### Text to read
--- Start ---

I love the core idea, as well. When I think about The Birds, what gets me is how “harmless” birds seem. If you were to ask the average joe what animals scare them, very few (other than if they mention it is because of movies like this) would jump to birds. These also aren’t super-powered, extra-large, or whatever birds. They are fairly normal; there is just so damn many of them. It is really the concept of the slow-moving zombie. On a surface level, you are likely “eh, there are worse things,” but the sheer volume of them is overwhelming and creates a nightmare situation. There is also the fact that being pecked to death seems extremely torturous.

Which leads to the surprising level of violence in this movie. There are several scenes where the effects and gore aren’t as overt, but in those scenes, they largely involve children, which brings an extra level of fear and almost seems to make it feel more violent. Then the movie is also not afraid to be outright with it. The scene where Lydia finds her neighbor violently killed with his eyes pecked out still hits me. Melanie’s scene with the attic birds is horrifying, violent, brutal, and still an incredible moment in horror history.

--- End ---

### Data provided

--- Start ---

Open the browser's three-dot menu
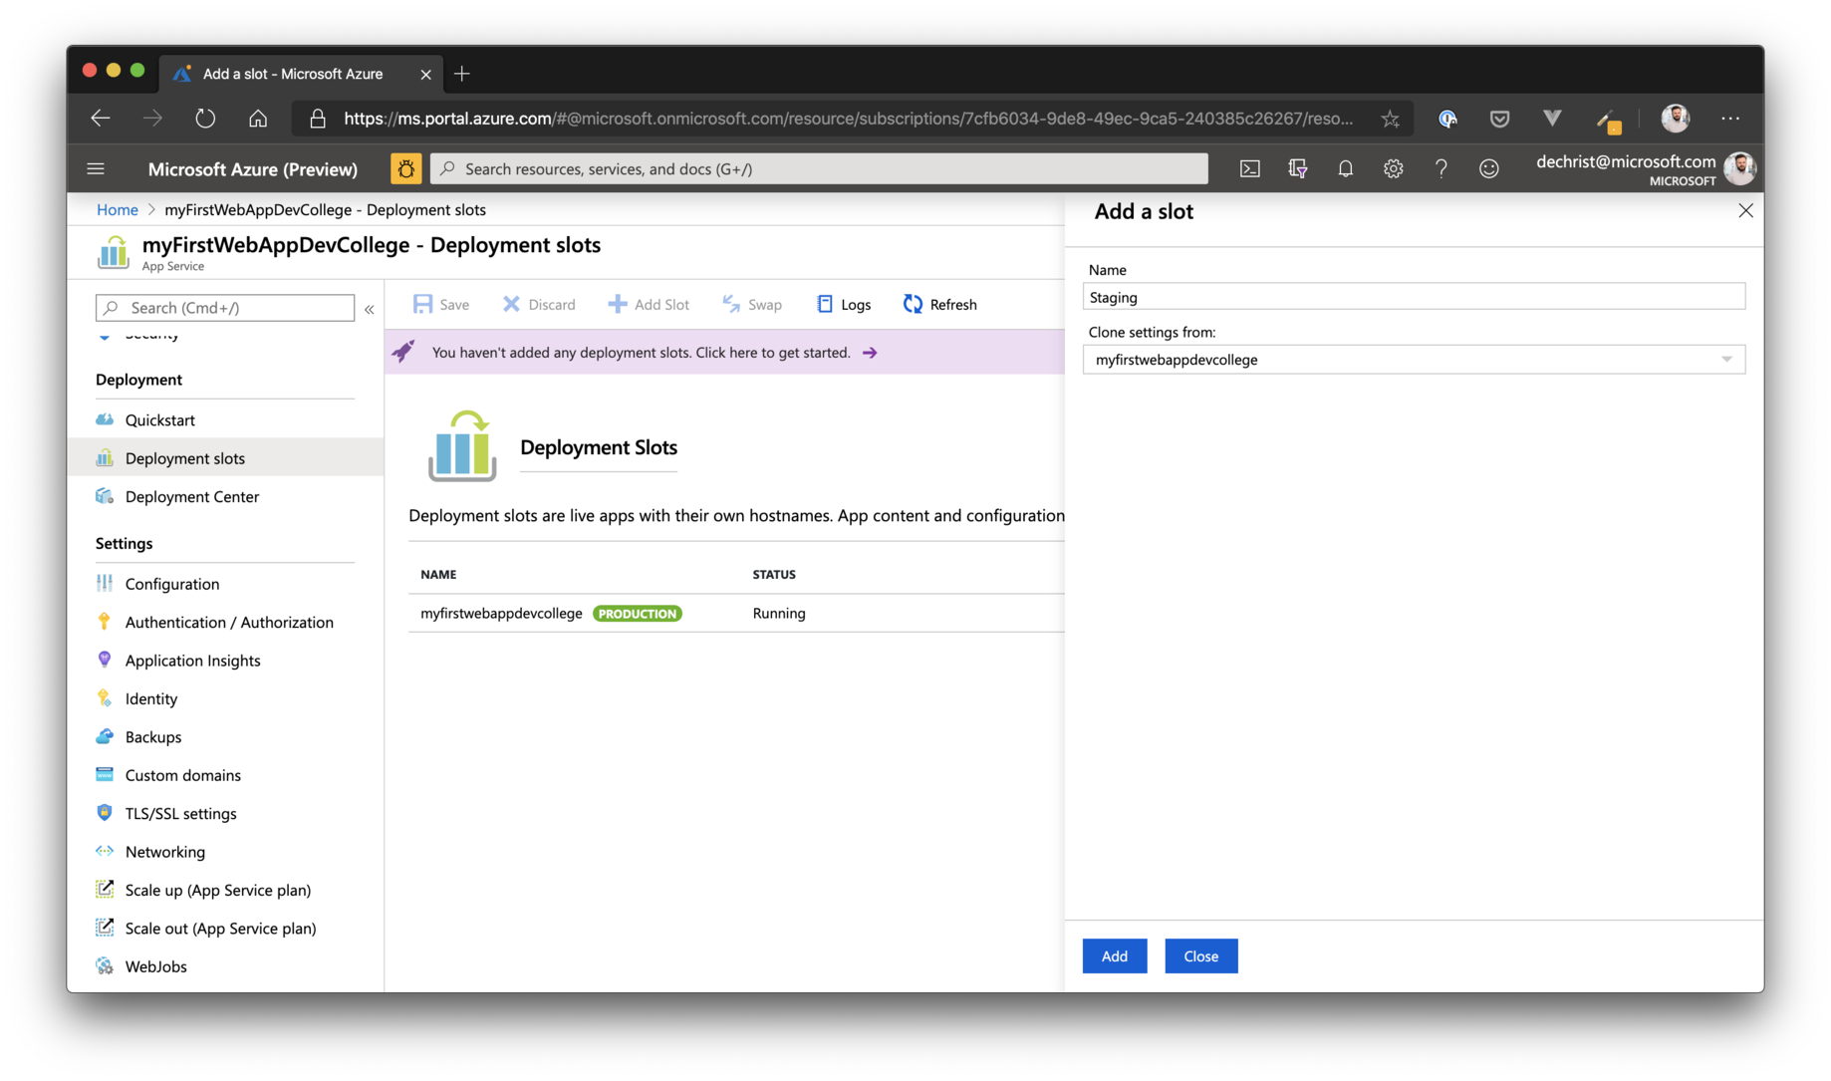The height and width of the screenshot is (1081, 1831). pyautogui.click(x=1730, y=119)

--- End ---

### Objectives
1. Set down the stretch of the passage on The Birds from "Which leads to" through "in horror history.", word for word.
2. Carry the passage on The Birds further, picking up after its last sentence.

### Solved problems
1.
Which leads to the surprising level of violence in this movie. There are several scenes where the effects and gore aren’t as overt, but in those scenes, they largely involve children, which brings an extra level of fear and almost seems to make it feel more violent. Then the movie is also not afraid to be outright with it. The scene where Lydia finds her neighbor violently killed with his eyes pecked out still hits me. Melanie’s scene with the attic birds is horrifying, violent, brutal, and still an incredible moment in horror history.

2.
However, I have a few issues with the way the plot unfolds. The larger plot itself is a bit dated but works well for the movie and the times. I actually rather enjoyed the various character development, and there is a sort of charm to it. There are times, though, where it feels as though the characters are in a moment simply and only to be in danger with questionable reasons as to why they got there. Still, that complaint is not one to sway me that much. Yes, it’s better when the plot is smoother, but honestly, I am willing to deal with a few plot holes or even just moments of weakness for overall entertainment value and to skip unnecessary moments.

Honestly, this movie maintains a lot of what I love about movies from those times while not feeling dated overall. The birds themselves and several key moments hold up and even can stand up next to modern giants. Now, of course, there are also moments where you must just embrace “oh man, this was top of the game in the 60s”, but I think if you are the type to visit classics, you already understand that.

I am so glad I decided to include this movie. If you haven’t seen it and can appreciate classics, please give it a shot. If you have seen it, you might want to consider revisiting it as well.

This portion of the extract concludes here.